A new Vocabulary instance built from the corpus.

save(path: str | Path) None[source]

Saves the vocabulary to a JSON file.

The saved file includes the vocabulary configuration, the name of the tokenizer class used for building (if any), the token-to-ID mappings, and raw word counts.

Parameters:

path – The file path where the vocabulary will be saved.

Raises:
  • ValueError – If the vocabulary has not been built yet (is empty).

  • IOError – If there’s an issue writing the file.

property vocab_size: int

Returns the total number of unique tokens in the vocabulary (including special tokens).

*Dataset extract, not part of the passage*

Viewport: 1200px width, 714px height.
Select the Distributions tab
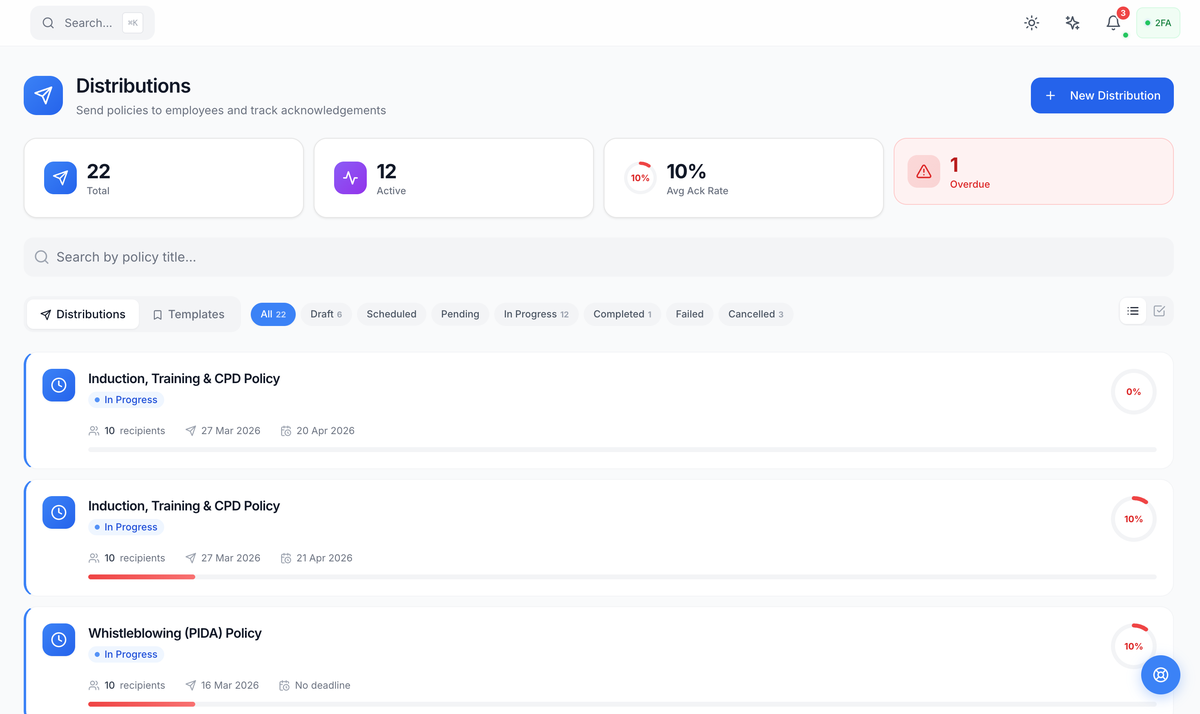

get_vocab() List[str][source]

Returns the list of all tokens in the vocabulary, ordered by ID.

Returns:

A list of all token strings in the vocabulary.

Raises:

ValueError – If the vocabulary has not been built.

property unk_id: int

Returns the ID of the unknown token (<UNK>).

property pad_id: int

Returns the ID of the padding token (<PAD>).

property bos_id: int

Returns the ID of the beginning-of-sentence token (<BOS>).

property sep_id: int

Returns the ID of the separator/end-of-sentence token (<SEP>).

property sep: int

Alias for sep_id.

property unk_tok: str

Returns the unknown token string (e.g., “<UNK>”).

property bos_toks: List[str]

Returns a list containing the beginning-of-sentence token string.

Typically used when prepending tokens to a sequence.

property sep_toks: List[str]

Returns a list containing the separator/end-of-sentence token string.

Typically used when appending tokens to a sequence.

property token_to_idx: Dict[str, int]

Returns the dictionary mapping tokens to their IDs.

Raises:

ValueError – If the vocabulary has not been built.

property idx_to_token: List[str]

Returns the list mapping IDs to their token strings.

Raises:

ValueError – If the vocabulary has not been built.

tokens_to_ids(tokens: List[str]) List[int][source]

Converts a list of token strings to a list of their corresponding IDs.

Unknown tokens are mapped to the unk_id.

Parameters:

tokens – A list of token strings.

Returns:

A list of integer IDs.

ids_to_tokens(ids: List[int]) List[str][source]

Converts a list of token IDs to their corresponding token strings.

IDs outside the vocabulary range might be mapped to the unk_tok or raise an error, depending on the internal _convert_id_to_token implementation.

Parameters:

ids – A list of integer IDs.

Returns:

A list of token strings.

get_word_counts() Dict[str, int][source]

Returns the raw counts of tokens observed in the corpus during build().

If the vocabulary was loaded or not built from a corpus, this might be empty or reflect counts from the original build.

Returns:

A dictionary mapping token strings to their raw frequencies.

Raises:

ValueError – If the vocabulary has not been built (and thus _word_counts is not populated).